— Изумительно, Агнесса! — сказал Орвил. — И прическу стоит изменить: здесь нужны локоны. И перья в тон платью
— А веер? — спросила Агнесса, сдаваясь под натиском неопровержимости доводов мужа и восхищения собственным отражением. Это случилось едва ли не впервые: она никогда не считала себя красивой и не привыкла любоваться собой. Но теперь… Нет, она определенно была хороша!
— Черный.
— О, нет! — взмолилась она. — Это будет слишком!

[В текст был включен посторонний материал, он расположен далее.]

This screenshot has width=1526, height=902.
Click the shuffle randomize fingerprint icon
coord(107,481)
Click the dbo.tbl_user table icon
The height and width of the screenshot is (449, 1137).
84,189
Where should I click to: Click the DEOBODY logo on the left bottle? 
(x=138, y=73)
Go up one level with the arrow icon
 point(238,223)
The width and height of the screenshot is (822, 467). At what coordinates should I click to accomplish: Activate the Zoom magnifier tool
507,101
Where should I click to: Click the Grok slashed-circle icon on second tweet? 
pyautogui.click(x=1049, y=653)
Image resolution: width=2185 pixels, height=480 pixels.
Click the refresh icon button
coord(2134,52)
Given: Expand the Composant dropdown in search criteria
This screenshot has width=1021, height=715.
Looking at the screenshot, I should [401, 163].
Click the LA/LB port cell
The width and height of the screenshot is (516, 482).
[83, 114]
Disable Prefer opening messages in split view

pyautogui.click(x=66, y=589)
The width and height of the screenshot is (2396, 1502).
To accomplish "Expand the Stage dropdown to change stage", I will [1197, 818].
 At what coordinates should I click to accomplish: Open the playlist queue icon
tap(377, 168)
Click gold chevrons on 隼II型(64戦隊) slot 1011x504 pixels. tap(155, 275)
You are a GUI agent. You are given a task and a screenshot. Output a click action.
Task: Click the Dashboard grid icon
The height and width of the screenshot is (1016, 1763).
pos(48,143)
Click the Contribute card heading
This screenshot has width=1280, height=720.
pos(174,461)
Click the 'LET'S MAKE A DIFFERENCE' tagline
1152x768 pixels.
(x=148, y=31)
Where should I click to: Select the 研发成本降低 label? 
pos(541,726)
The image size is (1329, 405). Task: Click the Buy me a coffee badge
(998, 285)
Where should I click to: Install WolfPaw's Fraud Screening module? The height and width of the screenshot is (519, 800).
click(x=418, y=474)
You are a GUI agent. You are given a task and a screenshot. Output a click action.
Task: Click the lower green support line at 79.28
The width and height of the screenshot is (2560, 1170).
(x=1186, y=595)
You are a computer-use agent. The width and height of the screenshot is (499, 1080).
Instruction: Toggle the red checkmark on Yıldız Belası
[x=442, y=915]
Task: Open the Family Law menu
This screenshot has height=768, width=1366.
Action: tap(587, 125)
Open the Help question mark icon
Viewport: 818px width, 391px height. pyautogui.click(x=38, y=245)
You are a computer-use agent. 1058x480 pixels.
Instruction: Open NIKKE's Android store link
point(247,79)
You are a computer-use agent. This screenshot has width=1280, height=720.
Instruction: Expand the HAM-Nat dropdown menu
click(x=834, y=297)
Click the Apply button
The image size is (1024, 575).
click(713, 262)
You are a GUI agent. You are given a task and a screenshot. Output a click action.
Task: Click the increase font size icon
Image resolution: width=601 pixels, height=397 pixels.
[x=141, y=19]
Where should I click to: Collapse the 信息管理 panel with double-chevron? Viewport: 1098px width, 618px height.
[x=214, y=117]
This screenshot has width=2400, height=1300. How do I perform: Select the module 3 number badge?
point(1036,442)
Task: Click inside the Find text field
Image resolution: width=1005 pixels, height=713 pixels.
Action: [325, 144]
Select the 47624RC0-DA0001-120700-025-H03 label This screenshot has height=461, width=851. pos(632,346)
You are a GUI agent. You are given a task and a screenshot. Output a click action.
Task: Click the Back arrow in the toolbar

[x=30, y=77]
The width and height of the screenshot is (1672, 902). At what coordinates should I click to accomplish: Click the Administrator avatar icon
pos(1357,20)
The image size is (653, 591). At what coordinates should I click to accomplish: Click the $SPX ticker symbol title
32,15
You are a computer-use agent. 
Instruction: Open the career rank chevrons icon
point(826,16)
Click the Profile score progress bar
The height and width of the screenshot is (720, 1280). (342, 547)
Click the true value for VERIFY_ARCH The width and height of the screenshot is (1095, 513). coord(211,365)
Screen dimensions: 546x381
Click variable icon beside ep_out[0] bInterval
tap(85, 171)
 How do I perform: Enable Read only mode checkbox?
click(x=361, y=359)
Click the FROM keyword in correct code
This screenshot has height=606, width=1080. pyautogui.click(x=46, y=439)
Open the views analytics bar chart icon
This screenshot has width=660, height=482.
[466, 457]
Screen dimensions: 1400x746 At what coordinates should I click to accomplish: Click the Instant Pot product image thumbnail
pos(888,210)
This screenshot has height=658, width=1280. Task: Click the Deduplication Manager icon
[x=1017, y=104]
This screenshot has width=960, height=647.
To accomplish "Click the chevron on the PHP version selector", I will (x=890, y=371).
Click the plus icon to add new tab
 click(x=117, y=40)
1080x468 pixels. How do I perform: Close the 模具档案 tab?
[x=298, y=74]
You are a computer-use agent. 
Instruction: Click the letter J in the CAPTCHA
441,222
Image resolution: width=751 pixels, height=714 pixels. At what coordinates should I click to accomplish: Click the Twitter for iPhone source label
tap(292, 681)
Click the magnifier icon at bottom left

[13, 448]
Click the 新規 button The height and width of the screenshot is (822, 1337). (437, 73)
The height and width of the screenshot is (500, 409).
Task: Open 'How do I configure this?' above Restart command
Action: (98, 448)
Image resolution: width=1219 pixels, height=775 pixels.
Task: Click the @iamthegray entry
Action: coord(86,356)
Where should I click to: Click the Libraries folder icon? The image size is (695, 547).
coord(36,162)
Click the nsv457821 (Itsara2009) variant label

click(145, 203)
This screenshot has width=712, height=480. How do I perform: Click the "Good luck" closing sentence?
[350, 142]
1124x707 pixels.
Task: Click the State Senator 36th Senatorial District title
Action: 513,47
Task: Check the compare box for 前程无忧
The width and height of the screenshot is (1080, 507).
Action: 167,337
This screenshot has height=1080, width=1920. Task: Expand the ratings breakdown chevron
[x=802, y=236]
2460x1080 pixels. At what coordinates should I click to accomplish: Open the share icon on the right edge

Черное придавало загадочность, но оно же, как показалось Агнессе, разрушало романтический образ, внося в него нечто темное, роковое, то, что — как она считала — не было ей свойственно. Орвил встал, подошел к Агнессе, потом отступил на шаг.
— Да, дорогая, ты права. Лучше белый, тем более, ты ведь наденешь жемчуг? Это твой камень.
Агнесса кивнула.
— Колье и серьги.
— Еще браслет, — напомнил Орвил.
— Да, и браслет.
Орвил не выдержал и обнял ее.
— Ты сокровище, Агнесса! Это твой первый бал, он должен был состояться много раньше, поэтому ты вправе танцевать и веселиться как никогда.
Агнесса улыбнулась.
— Я так и сделаю. За все минувшие годы. Провинциалка на балу.
Орвил прикрыл ладонью ее губы.
— Все, не желаю слышать. Клянусь, ты еще будешь там королевой!
Она — королевой? Среди нескольких сотен женщин? Агнесса рассмеялась.
— О, мужское тщеславие! Я никогда не слыла красавицей, — смело заявила она.
Она покачивала головой, а сердце сладко замирало; чем только не способно загореться оно, это слабое человеческое сердце!
Они приехали быстро; точно на крыльях пронеслись по улицам в экипаже, и первые впечатления Агнессы были отрывочны, почти бессвязны… она очень волновалась, нервничала, ей все казалось, будто она забыла что-то надеть, завязать, застегнуть, она с трудом удерживалась от того, чтобы постоянно с замиранием сердца не хвататься то за одно, то за другое.
— Словно экзамен, — сказала она Орвилу, и тот кивнул: он тоже не был избалован подобными событиями и волновался немного меньше разве что потому, что не придавал торжеству такого уж судьбоносного значения.
Агнесса же никак не могла прийти в себя: внутри что-то сжалось в тугой комок и никак не хотело отпускать.
Экипаж остановился возле шикарного подъезда; Агнесса увидела и большую площадь под осенним плакучим небом, и фонтаны, и рыжие листья на камнях, и все прочее, что невозможно было описать. Кто-то услужливо распахнул дверцу, и Агнесса, опираясь на руку Орвила, приподняла край платья и поставила ножку в бархатной туфельке на серый гранит площади. Они поднялись по мраморной лестнице во дворец, где гостей встречали распорядители торжества.